100 Jahre Alpenfieber
»Das fasziniert, wenn man jung ist«
Es sieht abenteuerlich aus, wie die Sportlerinnen und Sportler in bis zu acht Metern Höhe an der steilen, mit bunten Vorsprüngen übersäten Wand herumkraxeln. Das Klettertraining des Deutschen Alpenvereins in Witten ist nichts für Anfänger, könnte man meinen. Der Redakteurin des Stadtmagazins wird jedenfalls schon vom Zuschauen ein wenig schwindelig.
»Schöne Wow-Effekte«
»Die violette Route ist die schwerste«, verrät Barbara Vollmerhaus, die zusammen mit ihrem Mann Dirk Zautke die Erwachsenengruppe leitet. »Mit der richtigen Technik hat man aber relativ schnell Erfolgserlebnisse, was bei Neulingen immer wieder für schöne Wow-Effekte sorgt.« »Es geht beim Klettern ja gerade darum, die eigenen Grenzen zu überwinden«, ergänzt Jugendtrainer Marvin Taron. »Hier bei uns lernen die Jugendlichen in einem geschützten Rahmen, Verantwortung zu übernehmen und über sich hinauszuwachsen. Das stärkt das Selbstbewusstsein.« Irgendwann klappt es dann auch mit der violetten Route und dem Überhang.
Bergsport trifft Umweltschutz
Das Klettertraining in der Turnhalle der Blote-Vogel-Schule ist nur eine der vielfältigen Aktivitäten unter dem Dach des Deutschen Alpenvereins. Der 1869 gegründete DAV deckt die gesamte Palette des Bergsports ab, vom Wandern, Klettern und Bergsteigen über das Mountainbiking bis hin zum Skifahren.
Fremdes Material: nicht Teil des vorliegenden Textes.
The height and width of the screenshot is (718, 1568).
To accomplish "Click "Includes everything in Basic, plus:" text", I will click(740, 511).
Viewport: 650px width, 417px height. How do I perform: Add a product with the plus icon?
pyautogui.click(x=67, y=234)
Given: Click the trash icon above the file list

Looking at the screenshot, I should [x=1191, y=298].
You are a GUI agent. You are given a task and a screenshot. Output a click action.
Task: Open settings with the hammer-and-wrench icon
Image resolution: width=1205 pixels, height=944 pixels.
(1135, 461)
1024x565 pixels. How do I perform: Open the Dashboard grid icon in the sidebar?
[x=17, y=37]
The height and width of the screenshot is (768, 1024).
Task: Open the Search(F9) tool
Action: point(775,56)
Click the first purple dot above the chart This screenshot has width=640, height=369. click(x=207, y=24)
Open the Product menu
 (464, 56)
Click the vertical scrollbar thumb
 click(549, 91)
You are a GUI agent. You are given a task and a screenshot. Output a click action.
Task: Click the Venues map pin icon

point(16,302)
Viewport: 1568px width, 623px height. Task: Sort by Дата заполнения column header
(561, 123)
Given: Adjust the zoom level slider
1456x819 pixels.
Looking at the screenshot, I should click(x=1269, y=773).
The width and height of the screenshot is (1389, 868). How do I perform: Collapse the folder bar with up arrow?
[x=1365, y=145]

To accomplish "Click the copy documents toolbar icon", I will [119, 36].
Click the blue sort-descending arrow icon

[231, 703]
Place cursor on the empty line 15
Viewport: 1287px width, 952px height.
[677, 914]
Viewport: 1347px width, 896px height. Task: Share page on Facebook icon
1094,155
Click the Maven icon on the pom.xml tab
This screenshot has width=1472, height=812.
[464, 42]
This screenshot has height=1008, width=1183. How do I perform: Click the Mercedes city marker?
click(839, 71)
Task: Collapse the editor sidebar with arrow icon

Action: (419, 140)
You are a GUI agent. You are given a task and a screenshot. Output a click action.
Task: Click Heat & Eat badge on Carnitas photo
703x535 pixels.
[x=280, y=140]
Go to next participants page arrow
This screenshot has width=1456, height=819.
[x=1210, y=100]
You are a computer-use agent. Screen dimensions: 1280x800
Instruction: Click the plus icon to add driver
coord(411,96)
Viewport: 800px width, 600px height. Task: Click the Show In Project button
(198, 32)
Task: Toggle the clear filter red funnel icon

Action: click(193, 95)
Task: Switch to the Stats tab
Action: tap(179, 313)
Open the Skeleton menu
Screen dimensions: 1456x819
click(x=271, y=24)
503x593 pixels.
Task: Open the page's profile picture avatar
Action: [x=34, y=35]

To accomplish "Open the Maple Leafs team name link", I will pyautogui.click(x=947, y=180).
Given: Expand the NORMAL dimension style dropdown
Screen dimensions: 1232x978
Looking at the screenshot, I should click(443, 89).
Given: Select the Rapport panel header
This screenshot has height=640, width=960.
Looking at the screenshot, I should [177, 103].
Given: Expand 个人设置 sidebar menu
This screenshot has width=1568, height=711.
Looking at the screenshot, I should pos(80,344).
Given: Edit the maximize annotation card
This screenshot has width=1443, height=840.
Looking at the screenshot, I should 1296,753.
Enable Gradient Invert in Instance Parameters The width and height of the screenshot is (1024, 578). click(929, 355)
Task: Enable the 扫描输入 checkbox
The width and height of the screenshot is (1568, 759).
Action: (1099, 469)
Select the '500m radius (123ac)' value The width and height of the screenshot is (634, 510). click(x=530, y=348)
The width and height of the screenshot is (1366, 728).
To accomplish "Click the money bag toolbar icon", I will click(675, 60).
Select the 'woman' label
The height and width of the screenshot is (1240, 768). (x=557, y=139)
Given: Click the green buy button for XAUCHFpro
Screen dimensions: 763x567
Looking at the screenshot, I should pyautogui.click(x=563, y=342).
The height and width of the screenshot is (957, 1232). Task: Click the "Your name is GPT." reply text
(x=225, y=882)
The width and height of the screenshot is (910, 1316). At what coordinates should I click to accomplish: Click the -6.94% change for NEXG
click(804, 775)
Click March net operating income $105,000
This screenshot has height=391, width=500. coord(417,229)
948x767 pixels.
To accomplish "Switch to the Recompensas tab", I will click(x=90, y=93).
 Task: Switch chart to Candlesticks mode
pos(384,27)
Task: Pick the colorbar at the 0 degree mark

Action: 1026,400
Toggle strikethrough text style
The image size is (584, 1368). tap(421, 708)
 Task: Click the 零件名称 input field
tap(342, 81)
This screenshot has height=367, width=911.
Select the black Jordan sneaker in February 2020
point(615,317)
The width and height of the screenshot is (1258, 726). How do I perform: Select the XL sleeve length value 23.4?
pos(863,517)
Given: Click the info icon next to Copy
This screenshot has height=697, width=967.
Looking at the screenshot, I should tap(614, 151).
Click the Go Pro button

Als Naturschutzverband setzt sich der Verein auch für die Themen Umwelt und Klimaschutz ein, die in diesen Zeiten immer wichtiger werden. Insgesamt 1,5 Millionen Mitglieder sind in mehr als 350 selbstständigen Sektionen aktiv. Die Wittener Abteilung wurde 1924 eröffnet und feiert dieses Jahr ihr 100-jähriges Jubiläum.
Auf zur Hüttentour!
»Es hat viele Vorteile, Mitglied zu sein«, weiß Reinhard Hohagen als erster Vorsitzender. »Zum einen kann man auf Reisen zu vergünstigten Preisen in den über 300 Hütten des DAV in Bergregionen in Deutschland, Österreich, der Schweiz und Frankreich übernachten. Hinzu kommt, dass 25 Prozent der Betten für Mitglieder freigehalten werden müssen.« Ein weiterer Pluspunkt ist der mit einer Mitgliedschaft einhergehende Versicherungsschutz bei Bergtouren.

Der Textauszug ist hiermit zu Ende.